Ashley Dupré Exclusive: 'My Side of the Story'
Ashley Dupré tells Diane Sawyer, "I was doing my job" and shocked by scandal.
Nov. 19, 2008— -- The young woman at the center of the historic downfall of the governor of New York is finally speaking out.
Ashley Dupré, the 23-year-old former escort who was the target of intense media scrutiny in the days after Gov. Eliot Spitzer's resignation from public office, has stepped forward to give her first television interview. Dupré told ABC News' Diane Sawyer that she does not feel responsible for Spitzer's downfall.
"If it wasn't me, it would have been someone else," she said. "I was doing my job. I don't feel that I brought him down."
In March, the media discovered Dupré was "Kristen," her alias at the Emperor's Club V.I.P., the high-end escort service that had arranged her rendezvous at the Mayflower Hotel in Washington, D.C., with Spitzer. Soon after the story broke, Dupré sought refuge at her family's home in New Jersey.
"I felt like it was surreal, like it wasn't happening," she said. "But it was."
Middle Class Kid to High Class Escort
The insight Dupré gives into the world of high-end prostitution is a continuation of Sawyer's recent and extensive reporting on the profession "Prostitution in America."
Dupré's situation raised questions about how an upper middle class girl from New Jersey, whose stepfather is a prominent oral surgeon, could become an escort.
She told Sawyer that, as a child, she was a "happy kid" who "got along with everybody" and was particularly close to her older brother, Kyle Youmans. She changed her last name to Dupré because she didn't have a close relationship with her biological father.

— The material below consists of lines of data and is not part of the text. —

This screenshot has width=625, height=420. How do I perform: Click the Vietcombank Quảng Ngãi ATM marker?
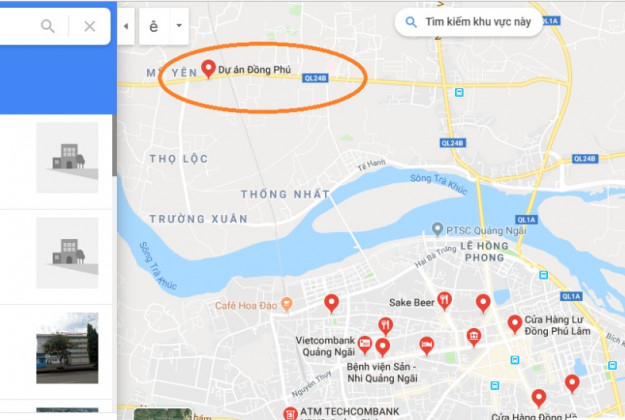click(x=365, y=345)
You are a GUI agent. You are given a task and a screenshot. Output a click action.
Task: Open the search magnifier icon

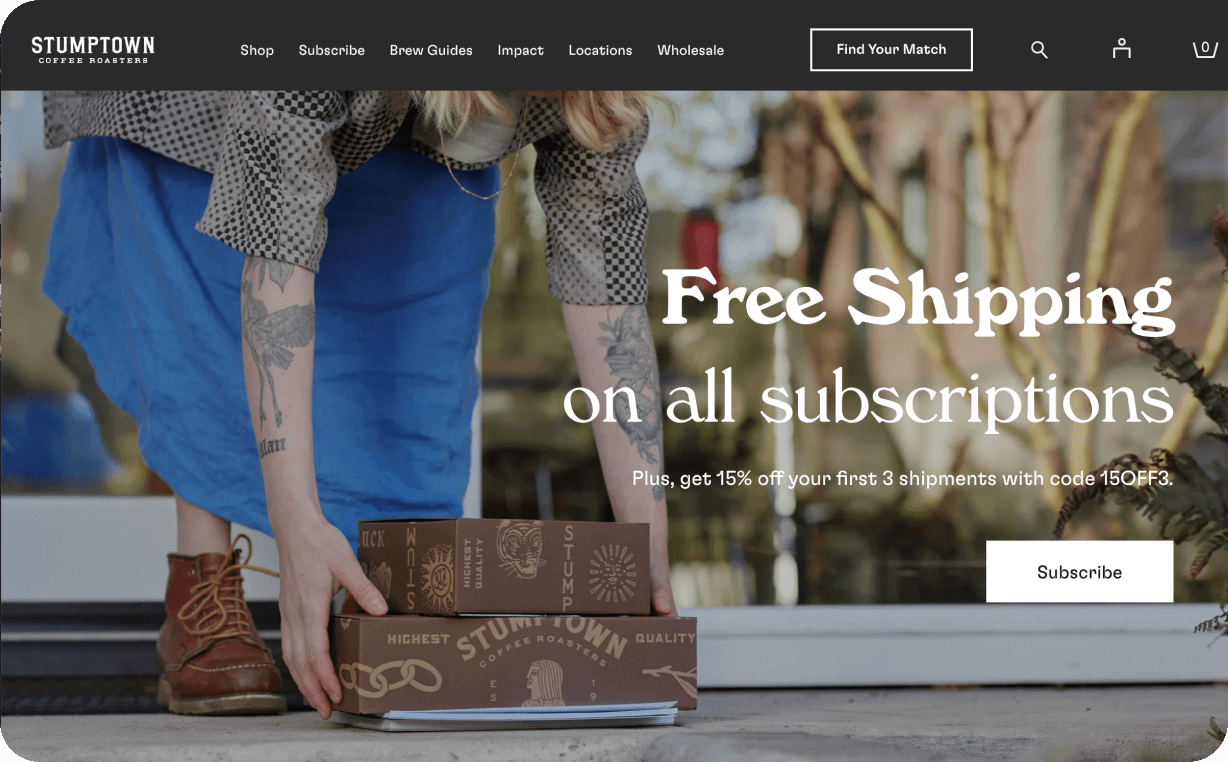pos(1039,50)
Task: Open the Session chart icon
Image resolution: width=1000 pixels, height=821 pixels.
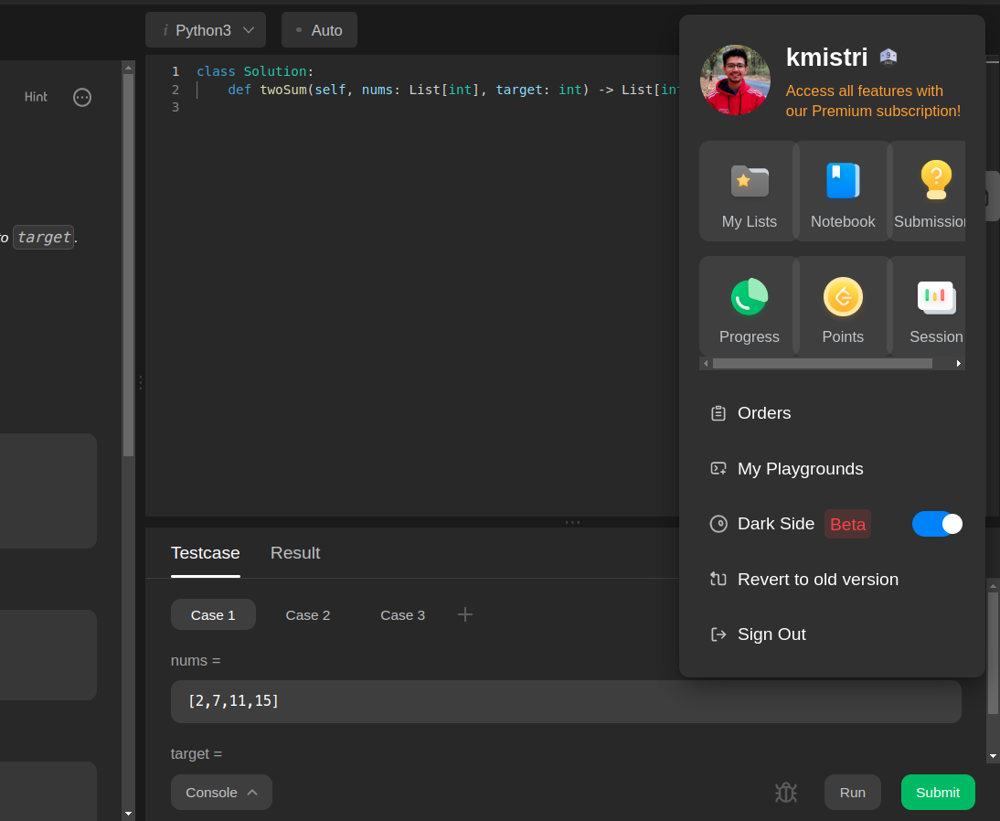Action: (x=936, y=297)
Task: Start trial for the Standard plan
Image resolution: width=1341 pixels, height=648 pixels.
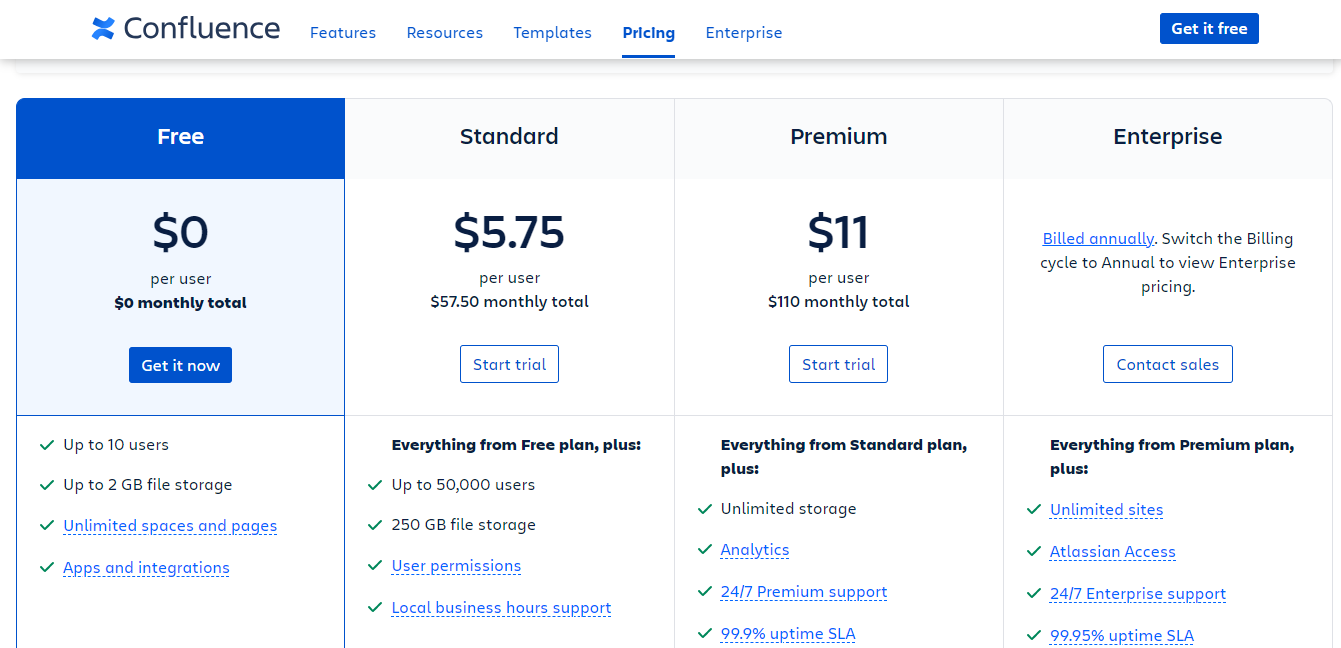Action: click(x=509, y=364)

"I wanted a new name to go along with me," she said. "I've been searching for so long for that identity of who I am." In high school, Dupré was an honor student, worked in a restaurant and "never really socialized and went ... to any of the parties, the high school parties."
"I got along with everyone, I was kind of popular," she said. "I was pretty popular."
But Dupré also told Sawyer about her struggles with drugs, running away from home at 17 and troubled relationships with men in her life.
"I was an angry 17-year-old," she said. "I was so confused and I didn't understand my emotions. Where I became self-destructive."